Copy Number Variation Analysis

Detect regions of the genome with altered copy number compared to a reference.

Read Depth-Based CNV Detection

# Calculate coverage with mosdepth
mosdepth --by 1000 sample_coverage sample.bam

# Calculate coverage with samtools
samtools depth -a sample.bam | \
    awk '{sum[$1]+=$3; count[$1]++} END {for(c in sum) print c, sum[c]/count[c]}' \
    > mean_coverage.txt

CNVkit Workflow

# Build reference from normal samples
cnvkit.py batch \
    tumor1.bam tumor2.bam \
    --normal normal1.bam normal2.bam \
    --targets targets.bed \
    --fasta reference.fasta \
    --access access.bed \
    --output-reference reference.cnn \
    --output-dir cnvkit_output/

# Or using flat reference (no matched normal)
cnvkit.py batch tumor.bam \
    --method wgs \
    --fasta reference.fasta \
    --output-dir cnvkit_output/

# Individual steps
cnvkit.py coverage tumor.bam targets.bed -o tumor.targetcoverage.cnn
cnvkit.py reference *.cnn -f reference.fasta -o reference.cnn
cnvkit.py fix tumor.targetcoverage.cnn tumor.antitargetcoverage.cnn reference.cnn -o tumor.cnr
cnvkit.py segment tumor.cnr -o tumor.cns
cnvkit.py call tumor.cns -o tumor.call.cns

# Visualization
cnvkit.py scatter tumor.cnr -s tumor.cns -o scatter.png
cnvkit.py diagram tumor.cnr -s tumor.cns -o diagram.pdf

GATK gCNV

# Collect read counts
gatk CollectReadCounts \
    -I sample.bam \
    -L intervals.interval_list \
    -R reference.fasta \
    -O sample.counts.hdf5

# Determine germline CNV calls
gatk DetermineGermlineContigPloidy \
    -L intervals.interval_list \
    --interval-merging-rule OVERLAPPING_ONLY \
    -I sample1.counts.hdf5 \
    -I sample2.counts.hdf5 \
    --contig-ploidy-priors contig_ploidy_priors.tsv \
    --output ploidy_output \
    --output-prefix ploidy

# Call CNVs
gatk GermlineCNVCaller \
    --run-mode COHORT \
    -L intervals.interval_list \
    -I sample1.counts.hdf5 \
    -I sample2.counts.hdf5 \
    --contig-ploidy-calls ploidy_output/ploidy-calls \
    --output cnv_output \
    --output-prefix cnv

Python CNV Analysis

import pandas as pd
import numpy as np
from scipy import stats
import matplotlib.pyplot as plt

def calculate_log2_ratio(tumor_depth, normal_depth, pseudo_count=1):
    """Calculate log2 ratio for CNV detection."""
    ratio = (tumor_depth + pseudo_count) / (normal_depth + pseudo_count)
    return np.log2(ratio)

def segment_by_cbs(log2_ratios, positions, alpha=0.01):
    """Circular Binary Segmentation for CNV detection."""
    # Simplified CBS implementation
    # In practice, use R's DNAcopy or Python's CNVkit

    from scipy.stats import ttest_ind

    segments = []
    current_segment = {'start': 0, 'values': []}

    for i, (pos, lr) in enumerate(zip(positions, log2_ratios)):
        if len(current_segment['values']) > 10:
            # Test for changepoint
            left = current_segment['values']
            right = log2_ratios[i:min(i+10, len(log2_ratios))]

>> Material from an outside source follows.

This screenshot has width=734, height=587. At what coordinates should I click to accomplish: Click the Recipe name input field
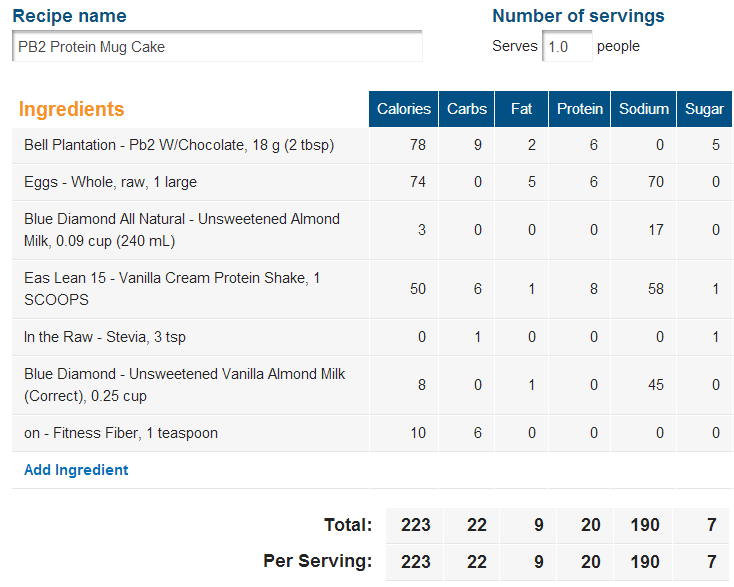coord(217,46)
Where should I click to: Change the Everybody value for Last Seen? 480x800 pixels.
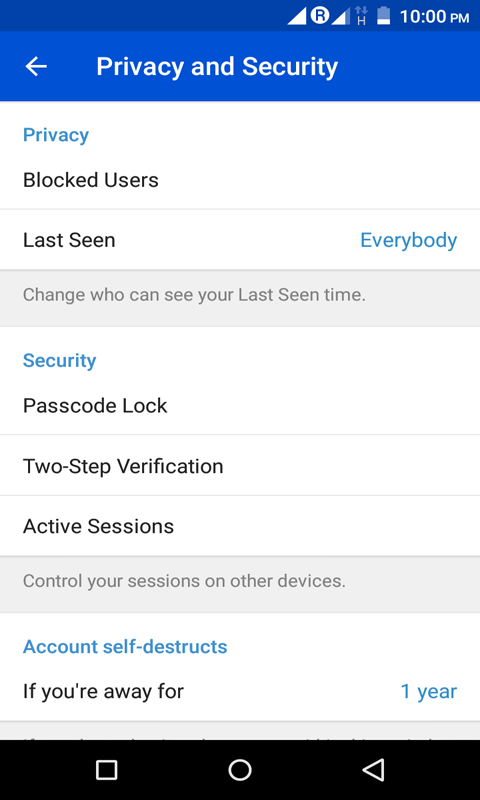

            if len(right) > 5:
                _, pvalue = ttest_ind(left[-10:], right)
                if pvalue < alpha:
                    # Found changepoint
                    segments.append({
                        'start': positions[current_segment['start']],
                        'end': positions[i-1],
                        'mean_log2': np.mean(current_segment['values'])
                    })
                    current_segment = {'start': i, 'values': []}

        current_segment['values'].append(lr)

    # Add final segment
    segments.append({
        'start': positions[current_segment['start']],
        'end': positions[-1],
        'mean_log2': np.mean(current_segment['values'])
    })

    return segments

def call_cnv_state(log2_ratio, thresholds=(-0.4, 0.3)):
    """Determine CNV state from log2 ratio."""
    loss_thresh, gain_thresh = thresholds

    if log2_ratio < loss_thresh:
        return 'loss'
    elif log2_ratio > gain_thresh:
        return 'gain'
    else:
        return 'neutral'

Visualization

def plot_cnv_profile(cnr_file, cns_file=None):
    """Plot CNV profile from CNVkit output."""
    import pandas as pd
    import matplotlib.pyplot as plt

    # Load data
    cnr = pd.read_csv(cnr_file, sep='\t')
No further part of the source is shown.